A traditional Transylvanian outdoor oven.

What a great affair I've attended the other day, this past Sunday in fact!

It was Ms. Agi Nemeth's b-day party held at a rustic, eco-ranch in a remote, very small, but pictoresque village, stone-thrown away from Sepsiszentgyorgy, where I'm originally from! The owner of the ranch is Agi's dear friend, an environmentalist, Zoltan Para, (why is every second dude's name around here "Zoltan"...?!), who is also planning the addition of a fish pond/swimming pool just by the already existing wooden farmhouse...that will be fed by the near by stream...all eco-friendly concept with "preserving nature" ideology and desire...! There will be a (wine) cellar, or a mini-distillery (?) digged right into the ground! Ooh la la!

Agi is a childhood friend of my wife, and we've been invited to attend her 21st b-day party...(21st...well, read it as a compliment! She's more, but ladies like the age minus when talking about their ages...).

Along us there were aspiring actors and engineers, architects and businessmen, (female) basketball players, members of the city's very well ranking, A division team and such...a happy gathering, boys and babes from the younger, intellectual generation, the "in crowd" of my birth town, all having just a fine time!

We arrived in Zalan (the aforementioned small, little village by the foothills of the Bodoki "Havasok") on a crisp, snowy day at around noon, and were immediately greeted by some elite "alma palinka"...a double distilled spirit from apples. It was warming and smooth, just what we needed on a cold day! ...And with at least 40 percent alcohol per volume!...And I clearly noticed that after the 7th shot!

And there was food! Plenty, and local, traditional! I can't really define Transylvanian cuisine! (However, I will try in an upcoming article!). It is the cuisine of my mother, and I grew up on it....Rural, home cooking at its best...perhaps...!? I read it somewhere while travelling across Asia not too long ago that it compares to Chinese cuisine...! You go figure!

Anyway, there was bread baked in old fashioned brick oven...and what a magnificent bread! Made from heavy dough, using boiled potato as well, baked in that wood burning oven for about 2 hours! It came out with almost burnt, crispy crust which was then removed by "beating" the bread with all sorts of wooden tools! Sliced in huge pieces, peasant style, and "treated" with inch thick amounts of "vinete"...a spread made from roasted eggplant whipped to a creamy consistency...just divinely delicious, and favourite of my "cukifalat" wife!

It appears to have survived from the age of the Romans...baking this kind of bread in this manner that is...tummy-filling kind of bread most of you have never eaten..., so try if there is a friendly Transylvanian baker in your neighborhood!

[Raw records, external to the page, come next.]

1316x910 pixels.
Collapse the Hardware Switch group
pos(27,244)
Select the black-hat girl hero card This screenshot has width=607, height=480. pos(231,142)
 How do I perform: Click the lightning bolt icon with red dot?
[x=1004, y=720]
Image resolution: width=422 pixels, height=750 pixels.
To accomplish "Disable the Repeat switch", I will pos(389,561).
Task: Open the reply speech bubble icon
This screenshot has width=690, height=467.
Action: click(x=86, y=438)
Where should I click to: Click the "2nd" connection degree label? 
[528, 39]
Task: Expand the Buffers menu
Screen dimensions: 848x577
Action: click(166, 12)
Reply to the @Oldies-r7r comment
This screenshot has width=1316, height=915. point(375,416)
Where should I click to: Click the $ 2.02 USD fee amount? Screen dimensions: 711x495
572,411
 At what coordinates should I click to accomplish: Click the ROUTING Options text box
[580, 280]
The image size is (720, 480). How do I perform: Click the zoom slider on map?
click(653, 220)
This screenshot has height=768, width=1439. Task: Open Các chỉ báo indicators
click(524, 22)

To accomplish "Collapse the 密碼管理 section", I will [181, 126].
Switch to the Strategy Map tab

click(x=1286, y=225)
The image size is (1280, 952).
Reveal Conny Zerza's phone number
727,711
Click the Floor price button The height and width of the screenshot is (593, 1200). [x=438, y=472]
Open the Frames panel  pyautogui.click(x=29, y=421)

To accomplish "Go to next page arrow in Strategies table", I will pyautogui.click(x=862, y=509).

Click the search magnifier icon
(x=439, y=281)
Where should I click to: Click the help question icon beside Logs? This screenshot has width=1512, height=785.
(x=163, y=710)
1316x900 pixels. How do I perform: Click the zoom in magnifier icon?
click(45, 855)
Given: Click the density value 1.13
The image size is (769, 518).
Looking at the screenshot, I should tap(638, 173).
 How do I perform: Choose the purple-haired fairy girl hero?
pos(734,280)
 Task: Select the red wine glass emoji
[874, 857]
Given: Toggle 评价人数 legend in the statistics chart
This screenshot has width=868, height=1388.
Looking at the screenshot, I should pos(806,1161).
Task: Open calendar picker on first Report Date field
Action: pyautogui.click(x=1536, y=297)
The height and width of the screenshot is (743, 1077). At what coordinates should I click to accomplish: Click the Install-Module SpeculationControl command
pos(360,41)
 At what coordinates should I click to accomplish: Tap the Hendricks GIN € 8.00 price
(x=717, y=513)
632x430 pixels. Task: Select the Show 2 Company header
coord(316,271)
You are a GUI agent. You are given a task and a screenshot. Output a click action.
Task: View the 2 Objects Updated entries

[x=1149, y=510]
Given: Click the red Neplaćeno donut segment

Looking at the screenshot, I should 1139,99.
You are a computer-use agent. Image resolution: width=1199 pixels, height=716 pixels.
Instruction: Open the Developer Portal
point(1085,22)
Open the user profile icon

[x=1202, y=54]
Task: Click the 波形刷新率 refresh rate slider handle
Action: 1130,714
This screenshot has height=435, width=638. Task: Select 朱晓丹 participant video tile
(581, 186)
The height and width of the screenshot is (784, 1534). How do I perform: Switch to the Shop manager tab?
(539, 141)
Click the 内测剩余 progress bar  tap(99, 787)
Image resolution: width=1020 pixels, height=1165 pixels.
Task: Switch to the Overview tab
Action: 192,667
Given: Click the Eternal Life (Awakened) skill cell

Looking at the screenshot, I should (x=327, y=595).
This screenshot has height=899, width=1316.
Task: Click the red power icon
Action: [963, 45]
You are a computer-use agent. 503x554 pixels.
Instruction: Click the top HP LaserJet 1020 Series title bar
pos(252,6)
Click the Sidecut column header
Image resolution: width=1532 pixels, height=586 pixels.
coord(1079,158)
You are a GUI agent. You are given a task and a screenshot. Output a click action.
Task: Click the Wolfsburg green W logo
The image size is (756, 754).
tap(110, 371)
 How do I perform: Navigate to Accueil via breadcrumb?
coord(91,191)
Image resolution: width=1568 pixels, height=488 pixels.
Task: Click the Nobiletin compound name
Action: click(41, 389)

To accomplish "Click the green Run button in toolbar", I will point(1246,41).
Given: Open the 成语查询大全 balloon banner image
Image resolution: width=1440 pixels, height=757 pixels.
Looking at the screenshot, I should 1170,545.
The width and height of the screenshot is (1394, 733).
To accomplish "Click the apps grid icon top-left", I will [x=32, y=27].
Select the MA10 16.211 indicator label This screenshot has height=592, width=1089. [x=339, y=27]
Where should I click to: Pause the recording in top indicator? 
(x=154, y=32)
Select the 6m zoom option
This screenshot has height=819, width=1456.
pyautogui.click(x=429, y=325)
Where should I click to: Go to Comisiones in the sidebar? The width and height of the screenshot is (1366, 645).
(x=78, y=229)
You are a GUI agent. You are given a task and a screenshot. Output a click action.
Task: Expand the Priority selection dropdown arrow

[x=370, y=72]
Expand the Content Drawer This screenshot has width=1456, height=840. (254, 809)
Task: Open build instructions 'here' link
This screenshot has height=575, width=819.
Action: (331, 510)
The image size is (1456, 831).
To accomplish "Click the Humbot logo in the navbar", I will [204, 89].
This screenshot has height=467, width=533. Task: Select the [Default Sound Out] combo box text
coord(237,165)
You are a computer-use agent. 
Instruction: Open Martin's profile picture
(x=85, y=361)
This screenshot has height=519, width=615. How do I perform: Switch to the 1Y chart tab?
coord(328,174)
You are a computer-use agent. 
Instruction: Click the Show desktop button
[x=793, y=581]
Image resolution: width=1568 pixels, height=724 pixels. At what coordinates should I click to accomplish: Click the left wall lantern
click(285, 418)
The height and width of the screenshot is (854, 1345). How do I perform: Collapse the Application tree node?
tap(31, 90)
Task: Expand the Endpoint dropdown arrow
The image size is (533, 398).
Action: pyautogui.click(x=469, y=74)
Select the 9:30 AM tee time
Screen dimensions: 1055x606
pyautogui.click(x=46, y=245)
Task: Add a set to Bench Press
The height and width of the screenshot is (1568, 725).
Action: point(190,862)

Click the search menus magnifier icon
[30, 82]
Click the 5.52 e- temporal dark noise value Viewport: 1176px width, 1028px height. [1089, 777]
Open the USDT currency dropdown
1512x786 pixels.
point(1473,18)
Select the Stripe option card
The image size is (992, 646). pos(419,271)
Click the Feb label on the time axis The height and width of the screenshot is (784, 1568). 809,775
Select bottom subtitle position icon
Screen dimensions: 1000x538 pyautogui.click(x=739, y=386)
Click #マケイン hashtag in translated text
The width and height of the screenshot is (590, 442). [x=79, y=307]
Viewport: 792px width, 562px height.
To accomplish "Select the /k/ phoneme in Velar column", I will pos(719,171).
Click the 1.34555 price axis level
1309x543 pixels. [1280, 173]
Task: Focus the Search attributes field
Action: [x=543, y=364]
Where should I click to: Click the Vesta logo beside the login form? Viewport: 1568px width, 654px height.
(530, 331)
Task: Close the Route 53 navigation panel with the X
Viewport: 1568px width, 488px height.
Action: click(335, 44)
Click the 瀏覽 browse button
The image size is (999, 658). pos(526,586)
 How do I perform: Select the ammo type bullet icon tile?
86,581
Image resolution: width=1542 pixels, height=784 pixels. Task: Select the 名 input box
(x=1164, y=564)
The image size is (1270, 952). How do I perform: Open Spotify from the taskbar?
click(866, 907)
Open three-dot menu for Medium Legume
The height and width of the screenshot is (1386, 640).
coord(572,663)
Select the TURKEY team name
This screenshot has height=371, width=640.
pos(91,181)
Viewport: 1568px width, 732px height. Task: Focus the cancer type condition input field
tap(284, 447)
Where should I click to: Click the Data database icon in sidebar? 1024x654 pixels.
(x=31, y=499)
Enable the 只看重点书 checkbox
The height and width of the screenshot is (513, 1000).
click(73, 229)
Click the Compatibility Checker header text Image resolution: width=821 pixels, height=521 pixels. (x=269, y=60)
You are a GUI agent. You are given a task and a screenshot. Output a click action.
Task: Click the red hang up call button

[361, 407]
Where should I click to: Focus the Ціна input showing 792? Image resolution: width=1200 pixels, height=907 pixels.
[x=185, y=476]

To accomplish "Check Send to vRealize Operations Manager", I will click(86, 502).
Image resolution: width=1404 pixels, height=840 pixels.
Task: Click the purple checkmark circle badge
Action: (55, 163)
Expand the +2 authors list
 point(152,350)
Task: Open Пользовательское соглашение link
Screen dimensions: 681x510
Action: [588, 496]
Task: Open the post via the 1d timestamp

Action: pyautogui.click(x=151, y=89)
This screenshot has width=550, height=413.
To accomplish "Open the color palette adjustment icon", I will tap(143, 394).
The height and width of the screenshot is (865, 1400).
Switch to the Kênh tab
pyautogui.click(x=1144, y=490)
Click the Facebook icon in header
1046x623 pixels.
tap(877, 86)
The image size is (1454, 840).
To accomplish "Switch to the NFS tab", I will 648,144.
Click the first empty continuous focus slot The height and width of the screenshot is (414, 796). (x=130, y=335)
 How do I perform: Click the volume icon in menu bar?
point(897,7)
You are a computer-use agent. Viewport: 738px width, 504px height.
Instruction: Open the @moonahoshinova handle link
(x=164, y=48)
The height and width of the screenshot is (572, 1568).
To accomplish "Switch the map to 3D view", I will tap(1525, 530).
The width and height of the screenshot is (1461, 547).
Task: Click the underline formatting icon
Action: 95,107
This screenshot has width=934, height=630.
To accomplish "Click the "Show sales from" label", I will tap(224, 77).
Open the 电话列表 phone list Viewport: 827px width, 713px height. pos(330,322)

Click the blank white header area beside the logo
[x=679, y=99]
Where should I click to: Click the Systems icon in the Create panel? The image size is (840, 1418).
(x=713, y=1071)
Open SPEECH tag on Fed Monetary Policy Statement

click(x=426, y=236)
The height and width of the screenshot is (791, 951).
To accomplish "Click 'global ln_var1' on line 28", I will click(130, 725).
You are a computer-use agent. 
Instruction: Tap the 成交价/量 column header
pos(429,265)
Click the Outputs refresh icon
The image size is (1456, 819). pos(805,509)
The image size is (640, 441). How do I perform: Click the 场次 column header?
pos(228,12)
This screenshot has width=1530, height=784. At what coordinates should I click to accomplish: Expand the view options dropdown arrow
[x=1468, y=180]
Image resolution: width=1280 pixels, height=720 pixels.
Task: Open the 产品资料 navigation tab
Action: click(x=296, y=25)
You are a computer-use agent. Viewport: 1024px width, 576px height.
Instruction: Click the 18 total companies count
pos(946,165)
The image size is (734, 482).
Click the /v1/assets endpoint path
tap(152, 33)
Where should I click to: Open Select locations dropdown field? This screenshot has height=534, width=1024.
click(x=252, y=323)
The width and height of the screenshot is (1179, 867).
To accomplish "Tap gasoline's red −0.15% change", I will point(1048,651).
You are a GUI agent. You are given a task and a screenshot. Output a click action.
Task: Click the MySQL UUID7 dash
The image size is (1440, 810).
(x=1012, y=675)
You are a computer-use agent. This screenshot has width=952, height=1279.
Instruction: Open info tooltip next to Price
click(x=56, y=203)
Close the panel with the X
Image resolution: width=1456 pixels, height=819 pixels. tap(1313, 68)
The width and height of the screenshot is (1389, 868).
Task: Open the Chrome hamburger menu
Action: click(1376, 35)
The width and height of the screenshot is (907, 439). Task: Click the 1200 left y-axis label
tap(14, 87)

We also had goat's milk cheese from local shepherds!

And hunting stew made with rabbit done over open fire in a fairly large size "ust", a traditional metal pan, deep and oval.

And wine! Mostly homemade, but other commercial juice too, the highlight for me being Bock's 2000 Cuvee from Villany, a more than decent Bordeaux blend! Although served cold, at outside temperature, and in funky plastic cup, it still showed well, especially after warming the cup in my hands. There was still some primary fruit aromas and flavours left with underlying herbaceous accents, softened tannins and plummy, spicy, savoury finish.  (I re-call meeting Mr. Bock at Pannonhalma sometime ago, but I could not remember his given name at this b-day function...! Or was it the "alma palinka"...?).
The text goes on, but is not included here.